Adaptive Simpson Method (eps = 1e-9) were able to give 11 digits accuracy in 0.5 sec
Romberg's Method can only reached 8 digits accuracy ... in 400 seconds !

Thanks, Claudio

Claudio L. · 08-01-2018, 04:28 PM

Quote:Dieter wrote:
The additional "non-Simpson"-step then is the extrapolation (16·Snew – Sold)/15 which gives an improved, more accurate value for the integral. When two successive values of this improved approximation match with the desired accuracy the iteration exits.

The adaptive algorithm I implemented uses the exact same extrapolation, somewhat disguised in the code but it's there as Snew+ (Snew-Sold)/15 . It does it for each individual strip.

Quote:Dieter wrote:
The essential point here is that we cannot and do not know the error of the calculated approximation.
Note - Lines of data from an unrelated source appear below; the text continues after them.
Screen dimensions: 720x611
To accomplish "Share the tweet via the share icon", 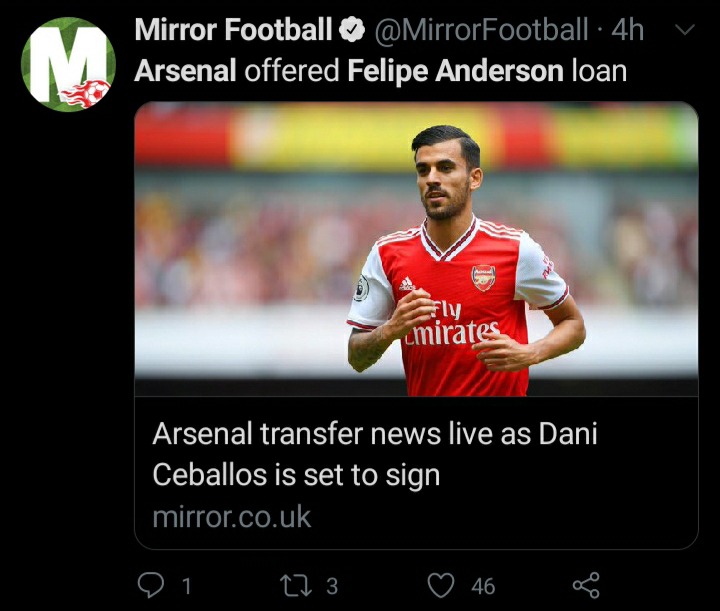I will tap(585, 584).
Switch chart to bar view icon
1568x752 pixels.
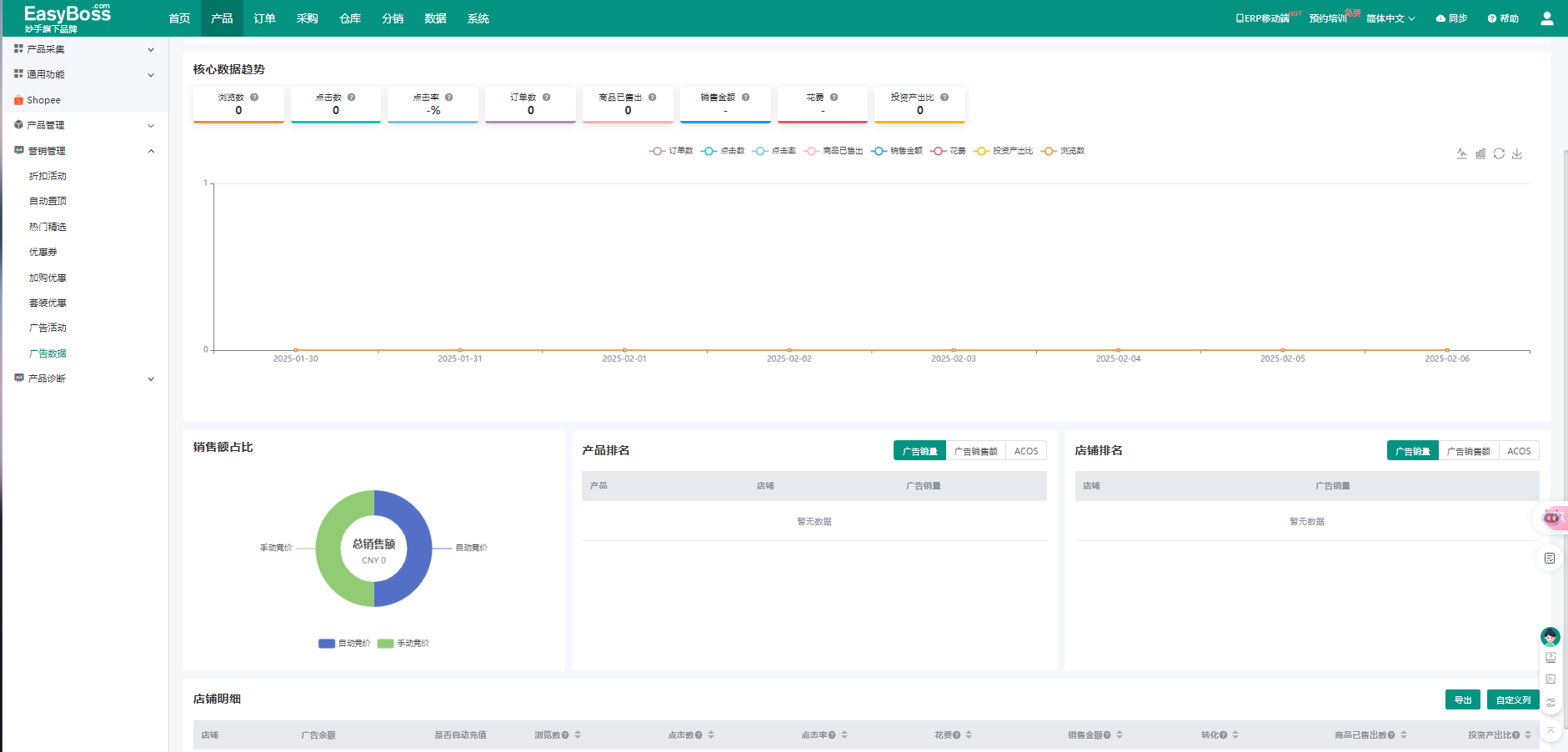click(x=1480, y=153)
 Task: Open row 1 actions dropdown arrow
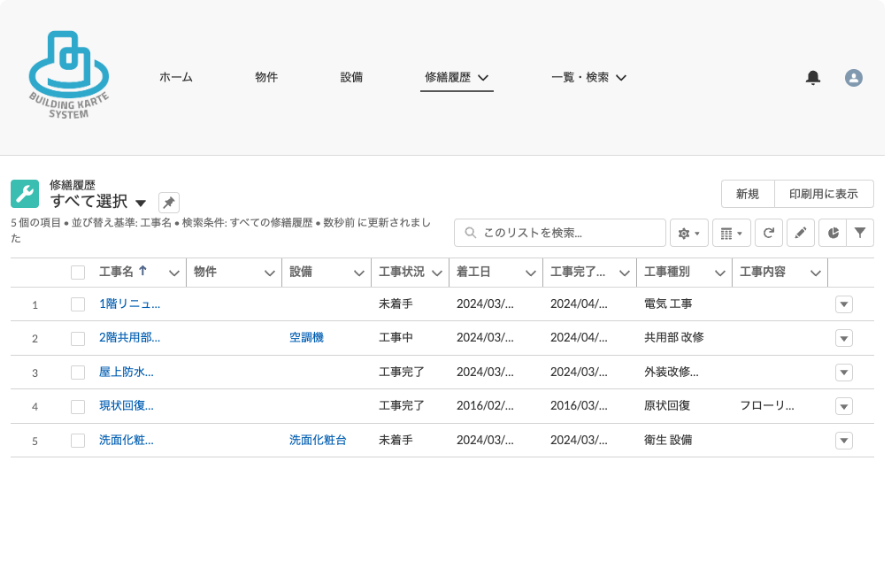(x=844, y=304)
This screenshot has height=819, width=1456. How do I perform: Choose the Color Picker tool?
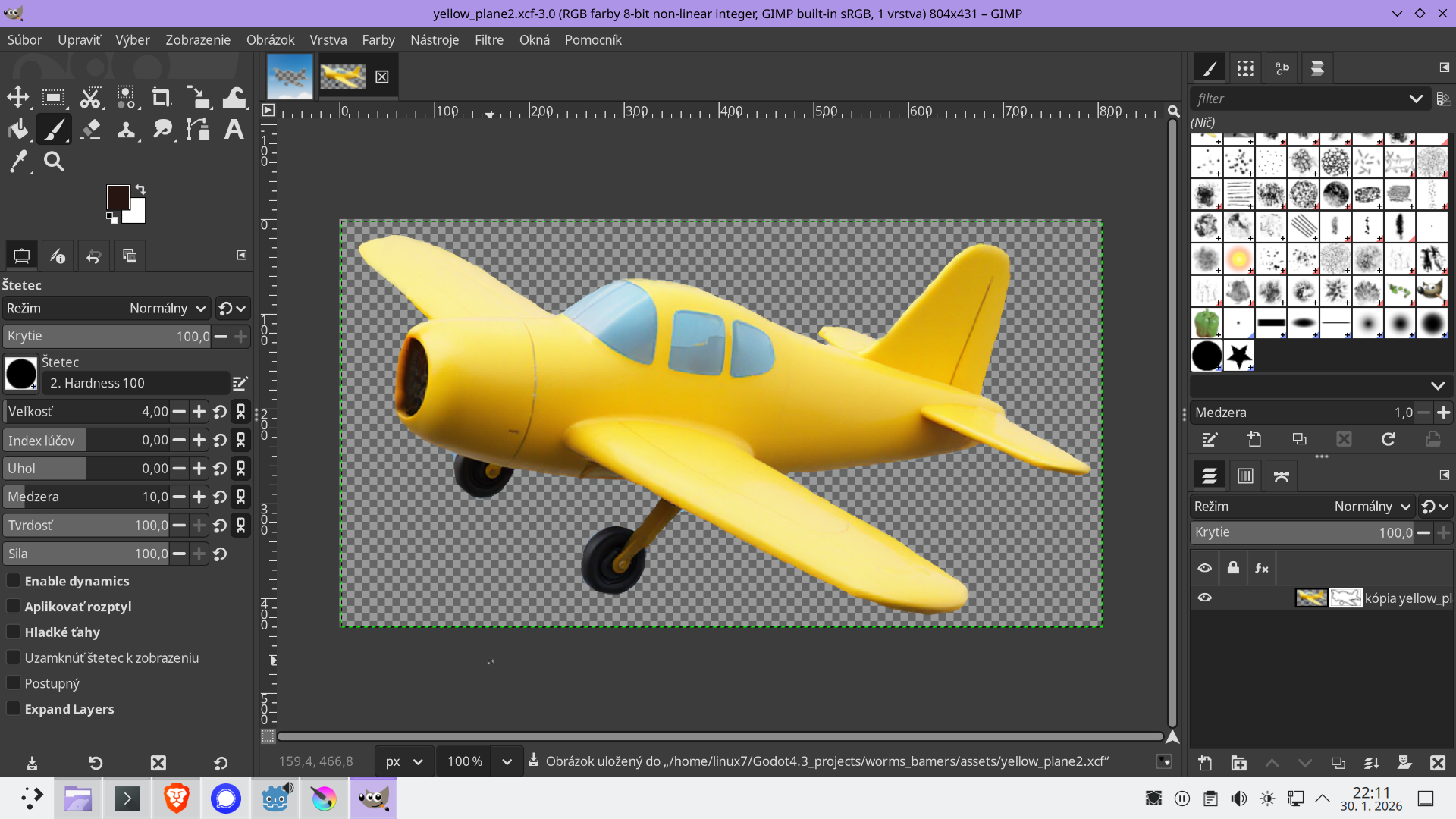pyautogui.click(x=18, y=161)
Exactly, which means we can play with the criteria, since "nobody" knows the right answer. Ideally I want the final output to be close to the tolerance the user provided, so if the user wants 1E-8 we don't waste a lot of time computing beyond that.
So I think my relaxed tolerance, which still overshoots accuracy by a long shot, is a fair compromise.

Quote:Albert Chan wrote:
The question really is, when sub-dividing integral into a bunch of recursive
mini-integrals, what should their tolerance be ?

Mini-integrals don't talk to each other, so don't know which is the more important.
Adaptive Simpson method have to be conservative, tolerance cut in half for each step.
So, even if both splitted integrals equally important, total error still below tolerance.

This is probably an overkill, but without knowing the integral, it is the best it can do.
For one sided function, say exp(-x), tolerance can really stay the same all the way down.

Yes, normally I wouldn't care and agree with you that it's better to be conservative. However, we are deciding between getting the answer you want within a few seconds or waiting a long time (in other words, whether the calculator would be useful or not to the user).
On a PC, both cases would feel instantaneous, so it wouldn't make sense to sacrifice accuracy.
Another good point (that Dieter made clear) is that we are really comparing that tolerance with the difference between two consecutive runs, on a little single strip, which is very loosely related to the actual tolerance on the total area, and I think that's why there is a disconnect between the tolerance the user requests on the final result and the tolerance we should be comparing to.
In the end, the user is getting way more than requested, at the expense of a lot of wasted time and coffee.

Albert Chan · (This post was last modified: 08-01-2018 06:01 PM by Albert Chan.)

Now I see why you set a fixed tolerance down the chain.
A slightly off answer is better than no answer.

But, are you better off keep the algorithm as-is, and raise tolerance ?
(To take advantage of the "wasted" accuracy)

To get 6 digits accuracy, say, set tolerance to 1e-4 ?

I do that for my Guassian Quadrature routine, expecting 2 extra good digits.
So, if difference between 2 iteration is +/- 1e-4, last result is about 6 digits accurate.

Edit:
another trick is to limit recursion depth, say, 10 levels deep.
This forced the calculator to give a reasonable answer in seconds.